Record extracts:
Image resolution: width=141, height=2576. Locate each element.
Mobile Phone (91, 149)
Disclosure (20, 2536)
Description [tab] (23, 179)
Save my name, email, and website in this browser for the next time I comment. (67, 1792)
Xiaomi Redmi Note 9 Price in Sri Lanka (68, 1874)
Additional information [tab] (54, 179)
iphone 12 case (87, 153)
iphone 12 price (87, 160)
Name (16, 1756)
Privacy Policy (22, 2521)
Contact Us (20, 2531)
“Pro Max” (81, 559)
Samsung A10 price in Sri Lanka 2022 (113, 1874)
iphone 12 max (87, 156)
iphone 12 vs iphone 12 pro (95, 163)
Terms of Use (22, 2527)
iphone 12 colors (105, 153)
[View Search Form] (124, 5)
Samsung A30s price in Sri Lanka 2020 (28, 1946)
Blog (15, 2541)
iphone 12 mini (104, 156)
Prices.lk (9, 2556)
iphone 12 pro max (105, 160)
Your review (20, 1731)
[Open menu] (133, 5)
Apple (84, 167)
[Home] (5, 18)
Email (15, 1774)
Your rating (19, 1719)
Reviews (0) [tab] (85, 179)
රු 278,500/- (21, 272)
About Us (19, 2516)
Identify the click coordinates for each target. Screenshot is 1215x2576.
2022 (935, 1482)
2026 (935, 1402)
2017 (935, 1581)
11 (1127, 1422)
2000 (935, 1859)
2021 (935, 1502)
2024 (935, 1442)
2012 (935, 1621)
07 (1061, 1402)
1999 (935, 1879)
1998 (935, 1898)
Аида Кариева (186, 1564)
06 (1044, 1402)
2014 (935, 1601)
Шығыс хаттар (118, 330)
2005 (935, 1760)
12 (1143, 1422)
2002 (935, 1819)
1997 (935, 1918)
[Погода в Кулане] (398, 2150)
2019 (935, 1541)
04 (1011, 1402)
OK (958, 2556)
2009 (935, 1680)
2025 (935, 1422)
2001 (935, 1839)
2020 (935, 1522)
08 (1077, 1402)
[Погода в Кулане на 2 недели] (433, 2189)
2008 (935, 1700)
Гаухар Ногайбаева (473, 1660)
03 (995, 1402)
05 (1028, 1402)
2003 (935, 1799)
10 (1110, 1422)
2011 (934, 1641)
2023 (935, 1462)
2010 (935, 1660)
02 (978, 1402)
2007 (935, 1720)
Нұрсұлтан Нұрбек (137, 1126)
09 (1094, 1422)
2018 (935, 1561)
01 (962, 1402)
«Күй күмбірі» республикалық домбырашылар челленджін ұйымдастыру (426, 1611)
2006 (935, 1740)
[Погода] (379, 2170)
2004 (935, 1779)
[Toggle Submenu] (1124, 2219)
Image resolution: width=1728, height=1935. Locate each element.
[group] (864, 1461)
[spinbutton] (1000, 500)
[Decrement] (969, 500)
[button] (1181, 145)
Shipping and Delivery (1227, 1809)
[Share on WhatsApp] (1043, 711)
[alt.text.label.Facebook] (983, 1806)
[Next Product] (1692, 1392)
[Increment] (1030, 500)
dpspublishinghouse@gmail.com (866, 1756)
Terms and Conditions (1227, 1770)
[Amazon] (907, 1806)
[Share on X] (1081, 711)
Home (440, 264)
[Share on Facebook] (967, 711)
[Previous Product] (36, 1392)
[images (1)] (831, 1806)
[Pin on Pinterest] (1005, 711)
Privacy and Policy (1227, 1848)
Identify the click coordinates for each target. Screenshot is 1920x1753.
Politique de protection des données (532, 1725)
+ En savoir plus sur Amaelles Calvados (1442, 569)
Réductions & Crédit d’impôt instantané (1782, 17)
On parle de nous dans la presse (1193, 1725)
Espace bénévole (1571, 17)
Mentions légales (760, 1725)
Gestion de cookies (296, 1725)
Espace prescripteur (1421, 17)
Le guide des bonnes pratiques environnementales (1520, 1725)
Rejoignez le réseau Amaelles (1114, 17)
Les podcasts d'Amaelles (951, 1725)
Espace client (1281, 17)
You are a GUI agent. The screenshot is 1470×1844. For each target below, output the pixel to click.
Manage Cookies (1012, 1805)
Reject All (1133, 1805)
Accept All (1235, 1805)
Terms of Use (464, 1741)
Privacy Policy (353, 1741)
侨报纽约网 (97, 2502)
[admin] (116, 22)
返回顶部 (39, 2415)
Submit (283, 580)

Exercise brief: Everything in the records is to be copied exactly.

Task answer:
Image resolution: width=141, height=2576. Locate each element.
Mobile Phone (91, 149)
Disclosure (20, 2536)
Description [tab] (23, 179)
Save my name, email, and website in this browser for the next time I comment. (67, 1792)
Xiaomi Redmi Note 9 Price in Sri Lanka (68, 1874)
Additional information [tab] (54, 179)
iphone 12 case (87, 153)
iphone 12 price (87, 160)
Name (16, 1756)
Privacy Policy (22, 2521)
Contact Us (20, 2531)
“Pro Max” (81, 559)
Samsung A10 price in Sri Lanka 2022 (113, 1874)
iphone 12 max (87, 156)
iphone 12 vs iphone 12 pro (95, 163)
Terms of Use (22, 2527)
iphone 12 colors (105, 153)
[View Search Form] (124, 5)
Samsung A30s price in Sri Lanka 2020 (28, 1946)
Blog (15, 2541)
iphone 12 mini (104, 156)
Prices.lk (9, 2556)
iphone 12 pro max (105, 160)
Your review (20, 1731)
[Open menu] (133, 5)
Apple (84, 167)
[Home] (5, 18)
Email (15, 1774)
Your rating (19, 1719)
Reviews (0) [tab] (85, 179)
රු 278,500/- (21, 272)
About Us (19, 2516)
Identify the click coordinates for each target. Screenshot is 1215x2576.
2022 (935, 1482)
2026 (935, 1402)
2017 (935, 1581)
11 (1127, 1422)
2000 (935, 1859)
2021 (935, 1502)
2024 (935, 1442)
2012 (935, 1621)
07 (1061, 1402)
1999 (935, 1879)
1998 (935, 1898)
Аида Кариева (186, 1564)
06 (1044, 1402)
2014 (935, 1601)
Шығыс хаттар (118, 330)
2005 (935, 1760)
12 (1143, 1422)
2002 (935, 1819)
1997 (935, 1918)
[Погода в Кулане] (398, 2150)
2019 (935, 1541)
04 (1011, 1402)
OK (958, 2556)
2009 (935, 1680)
2025 (935, 1422)
2001 (935, 1839)
2020 (935, 1522)
08 (1077, 1402)
[Погода в Кулане на 2 недели] (433, 2189)
2008 (935, 1700)
Гаухар Ногайбаева (473, 1660)
03 (995, 1402)
05 (1028, 1402)
2003 (935, 1799)
10 (1110, 1422)
2011 (934, 1641)
2023 (935, 1462)
2010 (935, 1660)
02 (978, 1402)
2007 (935, 1720)
Нұрсұлтан Нұрбек (137, 1126)
09 (1094, 1422)
2018 (935, 1561)
01 (962, 1402)
«Күй күмбірі» республикалық домбырашылар челленджін ұйымдастыру (426, 1611)
2006 (935, 1740)
[Погода] (379, 2170)
2004 (935, 1779)
[Toggle Submenu] (1124, 2219)
Image resolution: width=1728, height=1935. Locate each element.
[group] (864, 1461)
[spinbutton] (1000, 500)
[Decrement] (969, 500)
[button] (1181, 145)
Shipping and Delivery (1227, 1809)
[Share on WhatsApp] (1043, 711)
[alt.text.label.Facebook] (983, 1806)
[Next Product] (1692, 1392)
[Increment] (1030, 500)
dpspublishinghouse@gmail.com (866, 1756)
Terms and Conditions (1227, 1770)
[Amazon] (907, 1806)
[Share on X] (1081, 711)
Home (440, 264)
[Share on Facebook] (967, 711)
[Previous Product] (36, 1392)
[images (1)] (831, 1806)
[Pin on Pinterest] (1005, 711)
Privacy and Policy (1227, 1848)
Identify the click coordinates for each target. Screenshot is 1920x1753.
Politique de protection des données (532, 1725)
+ En savoir plus sur Amaelles Calvados (1442, 569)
Réductions & Crédit d’impôt instantané (1782, 17)
On parle de nous dans la presse (1193, 1725)
Espace bénévole (1571, 17)
Mentions légales (760, 1725)
Gestion de cookies (296, 1725)
Espace prescripteur (1421, 17)
Le guide des bonnes pratiques environnementales (1520, 1725)
Rejoignez le réseau Amaelles (1114, 17)
Les podcasts d'Amaelles (951, 1725)
Espace client (1281, 17)
You are a GUI agent. The screenshot is 1470×1844. For each target below, output the pixel to click.
Manage Cookies (1012, 1805)
Reject All (1133, 1805)
Accept All (1235, 1805)
Terms of Use (464, 1741)
Privacy Policy (353, 1741)
侨报纽约网 (97, 2502)
[admin] (116, 22)
返回顶部 (39, 2415)
Submit (283, 580)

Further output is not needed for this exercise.